Harambe, ça vous dit quelque chose ?

Il s'agit du gorille tué au zoo de Cincinnati le samedi 28 mai pour protéger un enfant de 4 ans tombé dans son enclos. C'est indiscutablement une nouvelle digne de mention. Mais comme l'a fait remarquer notre collègue Patrick Lagacé, c'est « un fait divers qui n'aurait pas survécu une seule journée, jadis ».

Or, en cette ère où les réseaux sociaux dictent, tout autant - et peut-être plus -  que les médias traditionnels les sujets de discussion qui tiennent le haut du pavé, la nouvelle a survécu trop longtemps.

Un journaliste américain a même sollicité l'avis de Donald Trump à ce sujet. Le milliardaire républicain n'a pas hésité, le plus sérieusement du monde, à se prononcer.
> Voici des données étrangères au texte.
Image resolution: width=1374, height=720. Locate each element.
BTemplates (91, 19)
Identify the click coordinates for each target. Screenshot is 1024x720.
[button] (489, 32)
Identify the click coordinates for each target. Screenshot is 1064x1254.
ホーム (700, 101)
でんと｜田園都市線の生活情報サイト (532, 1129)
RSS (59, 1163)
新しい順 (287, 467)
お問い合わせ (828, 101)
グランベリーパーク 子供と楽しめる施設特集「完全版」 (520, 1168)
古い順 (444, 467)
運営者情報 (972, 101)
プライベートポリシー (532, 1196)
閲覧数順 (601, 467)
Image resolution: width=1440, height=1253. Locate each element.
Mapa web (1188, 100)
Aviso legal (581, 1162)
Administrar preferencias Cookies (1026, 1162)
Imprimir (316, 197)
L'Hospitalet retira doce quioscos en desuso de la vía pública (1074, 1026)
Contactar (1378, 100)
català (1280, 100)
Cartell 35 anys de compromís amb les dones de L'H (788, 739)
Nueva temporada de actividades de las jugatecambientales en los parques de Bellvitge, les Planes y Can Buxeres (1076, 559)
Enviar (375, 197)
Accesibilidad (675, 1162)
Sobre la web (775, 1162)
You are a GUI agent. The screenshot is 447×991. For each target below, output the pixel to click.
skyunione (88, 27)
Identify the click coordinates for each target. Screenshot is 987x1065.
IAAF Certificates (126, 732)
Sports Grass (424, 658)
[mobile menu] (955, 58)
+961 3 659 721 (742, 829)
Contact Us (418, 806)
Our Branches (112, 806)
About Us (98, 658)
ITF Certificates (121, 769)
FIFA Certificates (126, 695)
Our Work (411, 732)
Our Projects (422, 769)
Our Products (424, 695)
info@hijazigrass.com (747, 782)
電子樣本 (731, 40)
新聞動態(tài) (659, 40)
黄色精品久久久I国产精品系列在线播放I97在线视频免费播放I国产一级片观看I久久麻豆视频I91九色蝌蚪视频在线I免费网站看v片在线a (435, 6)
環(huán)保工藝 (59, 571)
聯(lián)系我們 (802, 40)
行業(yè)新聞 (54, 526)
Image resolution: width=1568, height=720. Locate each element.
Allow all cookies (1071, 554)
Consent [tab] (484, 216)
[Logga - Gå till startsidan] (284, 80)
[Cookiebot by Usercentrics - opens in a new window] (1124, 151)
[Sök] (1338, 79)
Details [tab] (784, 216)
C'était mardi. Le débat sur le sort du gorille était à son comble. Le même jour, l'Organisation internationale pour les migrations diffusait une statistique choquante : au moins 1000 migrants se sont noyés dans la mer Méditerranée en une semaine.

Défiant toute raison, l'incident malheureux au zoo de Cincinnati a fait couler nettement plus d'encre (et poussé des centaines de milliers de personnes outrées à signer une pétition réclamant « justice » pour le gorille) que le drame des migrants, du moins en Amérique du Nord.

Le fait que la mer Méditerranée, à l'approche de l'été, se transforme en cimetière n'est malheureusement ni nouveau ni étonnant. Mais il est crucial qu'on s'y arrête et qu'on s'en scandalise.

Si l'opinion publique ne s'en émeut plus, cela ne fera que conforter les nombreux politiciens qui manquent de volonté pour faire changer les choses.

L'apathie des dirigeants du monde entier a été montrée du doigt récemment par l'International Crisis Group. Ces politiciens ont été « négligents » quant à la gestion et à la résolution des conflits qui sont à la source de cette crise historique, a soutenu cette organisation réputée. Le conflit syrien, notamment, semble encore insoluble.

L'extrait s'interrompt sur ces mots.